▶ [Directive] Reproduce every line of the records below word for word, omitting the pictures.

[Items drawn from a data source]

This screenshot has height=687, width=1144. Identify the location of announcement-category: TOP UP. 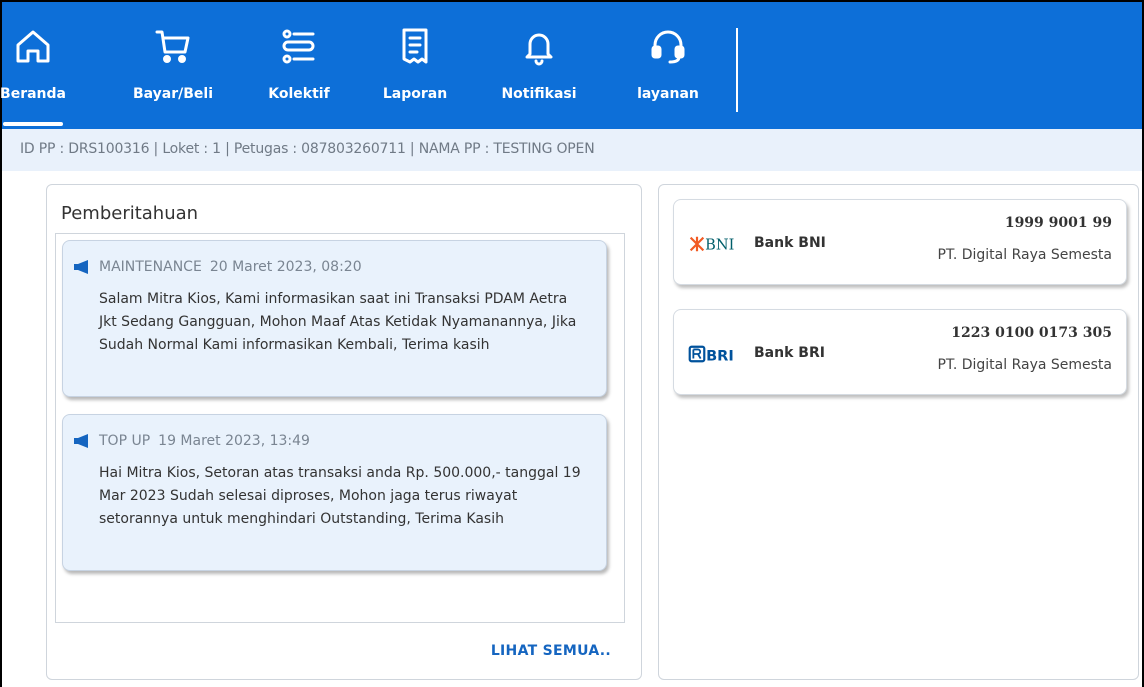
(125, 441).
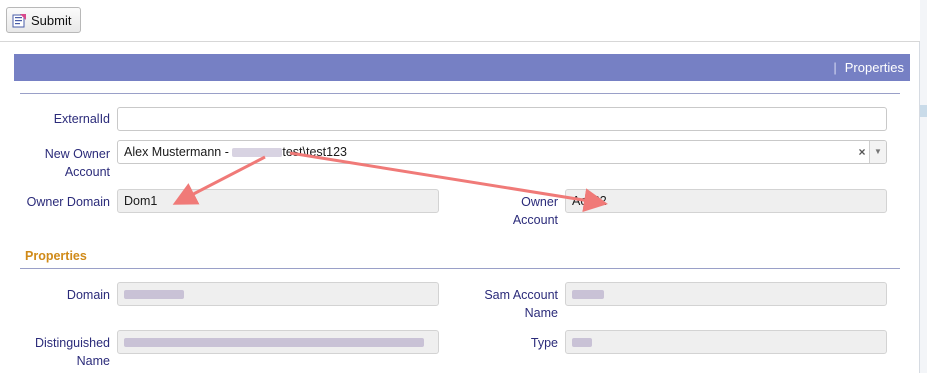 The width and height of the screenshot is (927, 373). What do you see at coordinates (460, 21) in the screenshot?
I see `toolbar: Submit` at bounding box center [460, 21].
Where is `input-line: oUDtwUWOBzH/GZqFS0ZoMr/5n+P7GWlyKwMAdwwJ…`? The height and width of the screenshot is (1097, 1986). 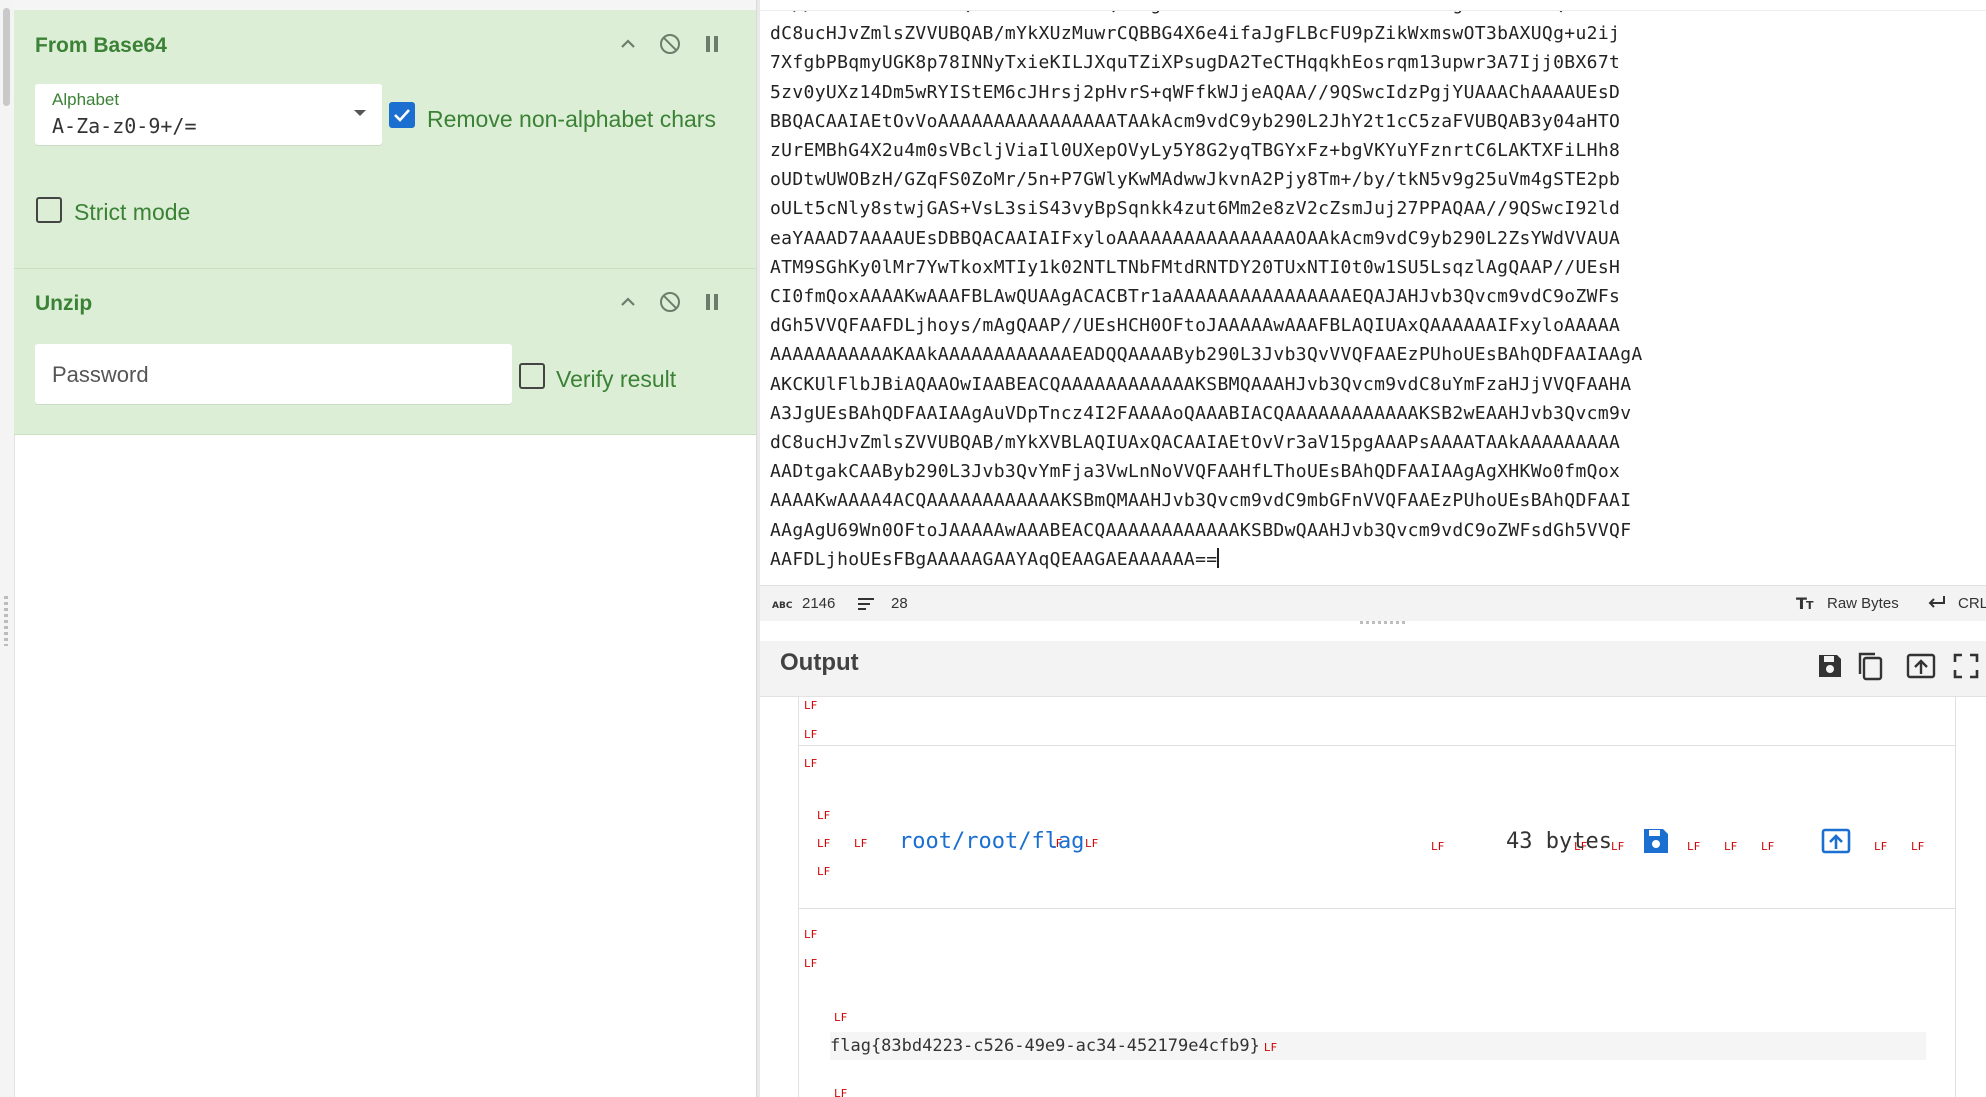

▶ [Result for this task]
This screenshot has height=687, width=1144. Identify the location of announcement-category: TOP UP. 
(125, 441).
 The width and height of the screenshot is (927, 373). What do you see at coordinates (460, 21) in the screenshot?
I see `toolbar: Submit` at bounding box center [460, 21].
Where is `input-line: oUDtwUWOBzH/GZqFS0ZoMr/5n+P7GWlyKwMAdwwJ…`? The height and width of the screenshot is (1097, 1986). 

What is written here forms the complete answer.